Saturday, February 1, 2025

Presented and Confirmed in the Lord: Homily for the Feast of the Presentation

 


My dear brothers and sisters,

The feast of the Presentation we celebrate today is not unlike the sacrament of confirmation which all of you have just received. Our Lord was taken to the temple by His parents and presented to His Father, as were you; He was consecrated to God, as the law of Moses required of every first born, and through the process that began at your baptism, and concluded in confirmation, so have you been. Indeed, like Our Lord, you are now confirmed also in His triple office, of priest, prophet, and king.

There is another similarity between the feast we celebrate today, and the sacrament of confirmation, and this is the presence of the Holy Spirit. In the Gospel reading today we hear that the Holy Spirit was upon Simeon, and that “He came in the Spirit into the temple,” in other words, dear brothers and sisters, he was possessed by the Holy Spirit. You too, beloved, are possessed by the Holy Spirit, you belong now to Him and it must be your desire to do His bidding.

What is it to be possessed by the Holy Spirit. We can turn to the Fathers of the Church for a little help here, who speak of two kinds of fire; the fire of purification, and the fire of burning. Through confirmation and possession by the Holy Spirit, you are now subjected to the fire of purification, as we hear in the first reading today from the prophet Malachi;

For he is like the refiner’s fire,
    or like the fuller’s lye.
He will sit refining and purifying silver,
    and he will purify the sons of Levi,
Refining them like gold or like silver
    that they may offer due sacrifice to the LORD.

Through the rest of your life, but especially in times of trial, you must remember that you are being purified so that you “may offer due sacrifice to the Lord”.  Confirmed in the Holy Spirit, and constantly purified, you are also given the gift of being able to see the world not simply through material eyes, you can now see the world through spiritual eyes; you can see what is denied to other people. Even more importantly, however, once in the Spirit, you are worthy enough to become like Christ. You are all, other Christs!

Who is this Christ? We are given one insight into His character in the psalm we just heard:

Who is this king of glory?
    The LORD, strong and mighty,
    the LORD, mighty in battle.

And who is Our Lord doing battle with?  Saint Paul in his letter to the Hebrews which we just read tells us that he was born so that:

that through death he might destroy the one
who has the power of death, that is, the Devil,
and free those who through fear of death
had been subject to slavery all their life.

In confirmation, my dear brothers and sisters, you have pledged yourselves to offer support in Christ’s battle with the Devil. All of you will do battle with the Devil, and, “With the power of the Spirit” you will be “strong and mighty” and “mighty in battle.” You are called to do battle like Christ, and like Him, you will triumph.

However, to triumph, and to fully reap the power of the Holy Spirit, and to be in the Spirit, you will have to be righteous and devout, keeping your eyes always on His law.
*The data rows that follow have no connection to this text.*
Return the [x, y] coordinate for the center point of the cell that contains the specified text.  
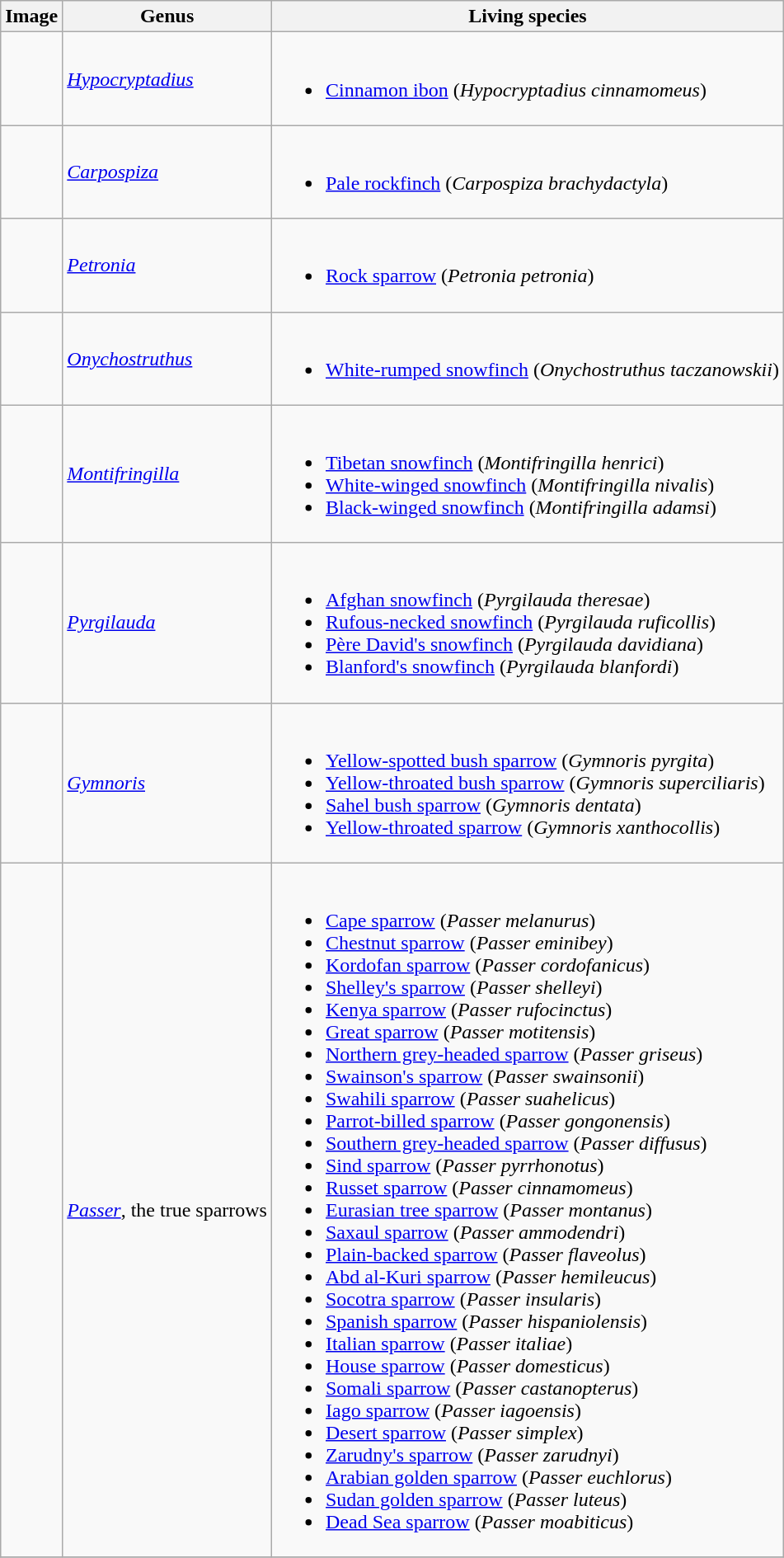
Pyrgilauda [167, 622]
Rock sparrow (Petronia petronia) [528, 265]
Living species [528, 16]
Pale rockfinch (Carpospiza brachydactyla) [528, 171]
Montifringilla [167, 473]
Onychostruthus [167, 358]
Hypocryptadius [167, 79]
Cinnamon ibon (Hypocryptadius cinnamomeus) [528, 79]
White-rumped snowfinch (Onychostruthus taczanowskii) [528, 358]
Gymnoris [167, 782]
Petronia [167, 265]
Tibetan snowfinch (Montifringilla henrici)White-winged snowfinch (Montifringilla nivalis)Black-winged snowfinch (Montifringilla adamsi) [528, 473]
Genus [167, 16]
Passer, the true sparrows [167, 1209]
Carpospiza [167, 171]
Image [31, 16]
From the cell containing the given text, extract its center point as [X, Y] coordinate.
If you do this, then at the end of your life, after you have spent a lifetime doing battle with the Devil, you will be able to make your own the words of Simeon in the Temple, as he held the Lord in his hand, the words of our Holy Mother Church at the end of every day:

Now, Master, you may let your servant go 
        in peace, according to your word,
    for my eyes have seen your salvation,
        which you prepared in the sight of all the peoples:
    a light for revelation to the Gentiles,
        and glory for your people Israel.

May God bless and be with you, now and always.

(This homily was first preached to a group of newly confirmed parishioners of Ambarnath, at the mission station of Dapada, Silvassa on 2 Feb 2025.)